Records for this exercise -
=-=-=-=-=

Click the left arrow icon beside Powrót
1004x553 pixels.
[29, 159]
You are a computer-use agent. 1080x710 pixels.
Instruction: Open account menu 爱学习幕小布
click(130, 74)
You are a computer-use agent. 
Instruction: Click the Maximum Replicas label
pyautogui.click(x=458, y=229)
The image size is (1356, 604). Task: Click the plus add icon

=-=-=-=-=

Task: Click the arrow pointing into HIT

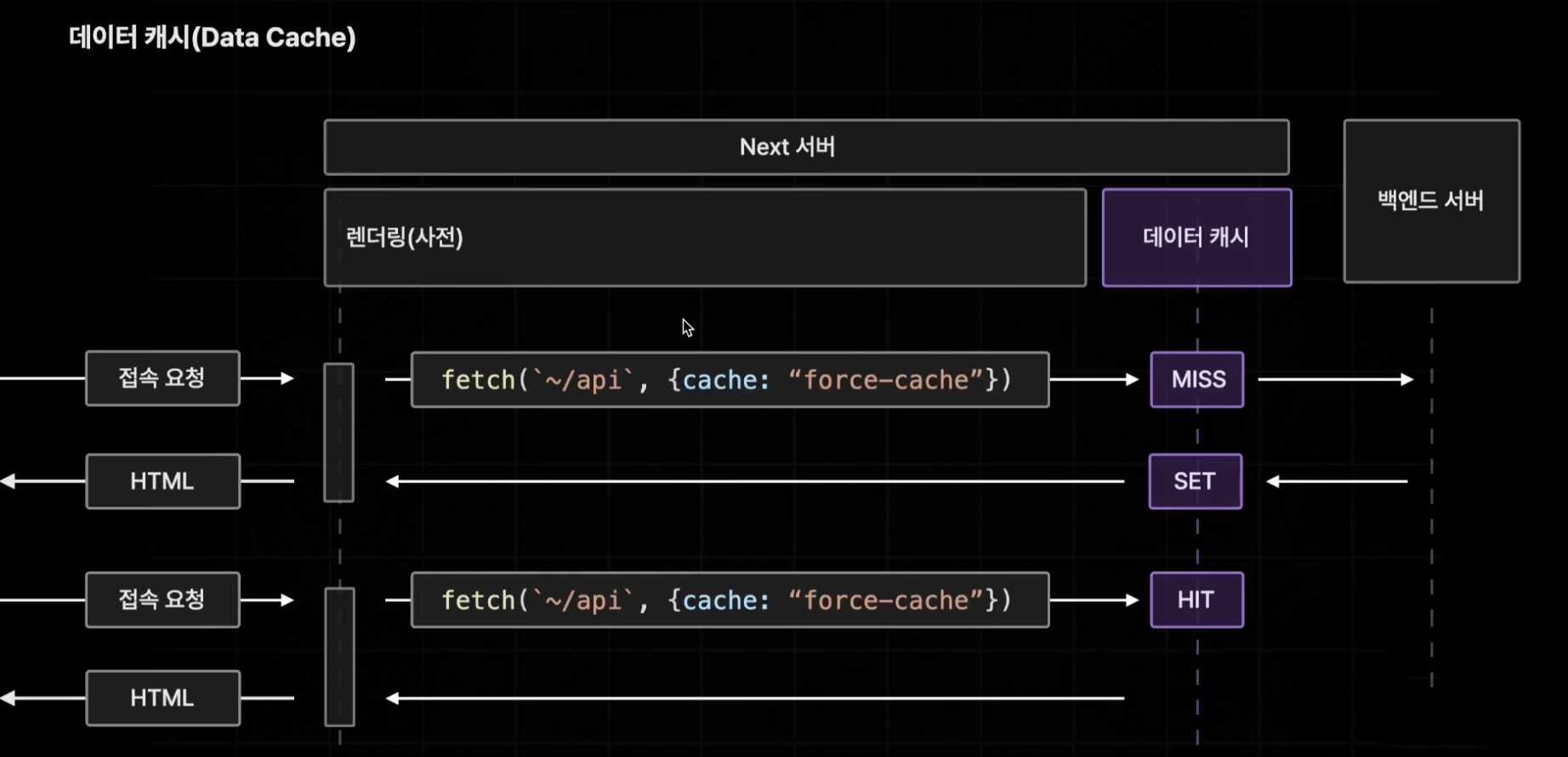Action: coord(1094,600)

=-=-=-=-=

Work order - Whenever a line of the data includes "computer", copy that line.

Answer section -
You are a computer-use agent. 1080x710 pixels.
You are a computer-use agent. 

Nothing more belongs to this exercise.